Calling "destroyResource" multiple times on the same resource causes "inUse" count to be incorrect, which allows exceeding the maxResources limit

[mgsloan]

The definition of destroyResource is:

destroyResource :: Pool a -> LocalPool a -> a -> IO ()
destroyResource Pool{..} LocalPool{..} resource = do
   destroy resource `E.catch` \(_::SomeException) -> return ()
   atomically (modifyTVar_ inUse (subtract 1))

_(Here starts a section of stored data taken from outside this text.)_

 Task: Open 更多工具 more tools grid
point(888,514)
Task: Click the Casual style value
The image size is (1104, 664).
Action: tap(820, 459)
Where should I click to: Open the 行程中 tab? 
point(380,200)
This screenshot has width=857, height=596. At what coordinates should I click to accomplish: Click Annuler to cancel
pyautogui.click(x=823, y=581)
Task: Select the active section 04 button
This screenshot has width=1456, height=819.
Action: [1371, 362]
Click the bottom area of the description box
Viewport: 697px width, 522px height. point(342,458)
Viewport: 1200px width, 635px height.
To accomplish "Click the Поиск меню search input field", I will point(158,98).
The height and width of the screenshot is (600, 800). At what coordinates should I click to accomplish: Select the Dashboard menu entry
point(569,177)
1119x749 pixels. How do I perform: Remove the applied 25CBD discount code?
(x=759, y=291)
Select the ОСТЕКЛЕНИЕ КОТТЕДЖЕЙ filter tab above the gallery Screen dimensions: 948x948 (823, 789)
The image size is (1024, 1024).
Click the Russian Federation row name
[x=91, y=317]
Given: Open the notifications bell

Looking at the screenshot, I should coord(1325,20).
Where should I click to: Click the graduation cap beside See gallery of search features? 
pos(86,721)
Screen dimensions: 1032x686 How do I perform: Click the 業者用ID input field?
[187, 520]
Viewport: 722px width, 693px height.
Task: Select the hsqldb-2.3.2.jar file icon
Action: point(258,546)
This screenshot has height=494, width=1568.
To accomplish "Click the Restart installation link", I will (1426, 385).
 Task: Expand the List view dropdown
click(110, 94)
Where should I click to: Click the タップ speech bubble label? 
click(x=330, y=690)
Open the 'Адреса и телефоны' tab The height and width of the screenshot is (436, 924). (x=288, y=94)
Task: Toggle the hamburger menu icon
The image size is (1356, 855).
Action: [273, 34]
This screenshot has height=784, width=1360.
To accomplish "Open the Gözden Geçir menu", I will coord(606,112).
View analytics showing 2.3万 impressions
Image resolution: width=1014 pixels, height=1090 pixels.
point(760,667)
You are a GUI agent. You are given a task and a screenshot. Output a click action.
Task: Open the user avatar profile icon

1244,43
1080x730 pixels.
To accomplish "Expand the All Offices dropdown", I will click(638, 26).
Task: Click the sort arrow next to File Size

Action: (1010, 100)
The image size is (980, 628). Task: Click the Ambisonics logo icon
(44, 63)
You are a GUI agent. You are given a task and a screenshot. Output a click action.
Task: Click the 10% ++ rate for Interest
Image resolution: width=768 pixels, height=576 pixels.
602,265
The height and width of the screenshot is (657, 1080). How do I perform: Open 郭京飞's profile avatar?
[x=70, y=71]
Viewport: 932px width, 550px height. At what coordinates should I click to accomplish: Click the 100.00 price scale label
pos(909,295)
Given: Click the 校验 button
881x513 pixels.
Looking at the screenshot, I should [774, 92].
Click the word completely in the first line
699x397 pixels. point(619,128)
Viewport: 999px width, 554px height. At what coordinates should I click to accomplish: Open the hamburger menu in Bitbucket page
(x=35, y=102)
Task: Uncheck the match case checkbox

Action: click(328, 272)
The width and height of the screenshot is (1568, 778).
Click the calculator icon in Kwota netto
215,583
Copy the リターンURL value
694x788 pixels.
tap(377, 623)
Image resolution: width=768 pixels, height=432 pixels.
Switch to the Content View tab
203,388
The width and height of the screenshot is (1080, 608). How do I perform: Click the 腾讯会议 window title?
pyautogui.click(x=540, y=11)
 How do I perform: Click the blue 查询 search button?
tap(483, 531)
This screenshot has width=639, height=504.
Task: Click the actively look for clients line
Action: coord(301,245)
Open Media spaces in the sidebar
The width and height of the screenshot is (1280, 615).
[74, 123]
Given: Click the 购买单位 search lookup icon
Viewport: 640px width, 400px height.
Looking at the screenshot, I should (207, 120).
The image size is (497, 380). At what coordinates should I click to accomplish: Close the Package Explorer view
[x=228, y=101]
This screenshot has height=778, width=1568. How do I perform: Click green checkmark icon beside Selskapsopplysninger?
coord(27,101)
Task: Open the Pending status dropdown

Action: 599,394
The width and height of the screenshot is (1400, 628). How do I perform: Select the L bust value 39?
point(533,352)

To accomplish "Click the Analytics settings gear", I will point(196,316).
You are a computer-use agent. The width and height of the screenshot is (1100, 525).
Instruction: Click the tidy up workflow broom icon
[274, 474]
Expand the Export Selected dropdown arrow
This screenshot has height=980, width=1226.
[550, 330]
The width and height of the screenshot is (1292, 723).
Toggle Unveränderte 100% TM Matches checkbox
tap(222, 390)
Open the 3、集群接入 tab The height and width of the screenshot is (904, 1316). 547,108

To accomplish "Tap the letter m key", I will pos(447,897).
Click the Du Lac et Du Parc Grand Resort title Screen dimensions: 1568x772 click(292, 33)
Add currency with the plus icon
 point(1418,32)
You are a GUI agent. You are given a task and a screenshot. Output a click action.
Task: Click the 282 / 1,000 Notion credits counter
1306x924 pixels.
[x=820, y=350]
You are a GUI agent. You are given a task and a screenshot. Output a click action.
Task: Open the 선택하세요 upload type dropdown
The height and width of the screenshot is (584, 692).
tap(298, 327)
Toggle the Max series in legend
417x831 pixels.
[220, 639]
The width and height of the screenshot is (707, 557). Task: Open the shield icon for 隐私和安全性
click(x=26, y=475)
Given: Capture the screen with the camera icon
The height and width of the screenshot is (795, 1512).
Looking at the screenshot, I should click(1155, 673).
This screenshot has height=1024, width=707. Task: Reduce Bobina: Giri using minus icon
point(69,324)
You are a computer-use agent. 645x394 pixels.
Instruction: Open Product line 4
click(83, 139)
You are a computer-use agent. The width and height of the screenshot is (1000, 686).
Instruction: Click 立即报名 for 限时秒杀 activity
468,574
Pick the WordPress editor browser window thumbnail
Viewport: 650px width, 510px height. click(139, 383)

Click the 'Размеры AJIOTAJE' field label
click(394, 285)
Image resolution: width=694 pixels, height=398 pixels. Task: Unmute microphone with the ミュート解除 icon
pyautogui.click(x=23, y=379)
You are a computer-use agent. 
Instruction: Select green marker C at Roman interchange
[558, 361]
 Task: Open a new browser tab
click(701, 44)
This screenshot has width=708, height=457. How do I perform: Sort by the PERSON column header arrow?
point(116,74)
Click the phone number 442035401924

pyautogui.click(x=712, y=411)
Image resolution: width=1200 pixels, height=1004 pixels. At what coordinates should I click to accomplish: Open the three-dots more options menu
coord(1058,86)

inUse always gets decremented, regardless of if this function has been called multiple times for the same resource. Here is a demonstration of the issue:

#!/usr/bin/env stack
-- stack script --resolver lts-11.4 --package resource-pool --package stm

import Control.Concurrent.STM
import Control.Concurrent.STM.TVar
import Control.Monad
import Data.Pool

main :: IO ()
main = do
  counter <- newTVarIO 0
  let acquire = do
        k <- atomically $ do
          k <- readTVar counter
          writeTVar counter (k + 1)
          return k
        putStrLn $ "acquire " ++ show k
        return k
      release k = putStrLn $ "release " ++ show k
  pool <- createPool acquire release 1 60 1
  (k, localPool) <- takeResource pool
  destroyResource pool localPool k
  destroyResource pool localPool k
  void $ takeResource pool
  void $ takeResource pool
  putStrLn "Bug: acquired two resources despite the pool having a limit of 1.  Next resource acquire will block."
  void $ takeResource pool

Output:

acquire 0
release 0
release 0
acquire 1
acquire 2
Bug: acquired two resources despite the pool having a limit of 1.  Next resource acquire will block.

[codygman]

Isn't the only way to solve this by giving LocalPools a unique id and having Pool store a Map of ids that have already been decremented?

Actually... I think that wouldn't work. The fact that no one else has chimed in makes me wonder if the burden is on the user of the library here and this isn't a pattern Pool aims at preventing. That seems wrong to me though.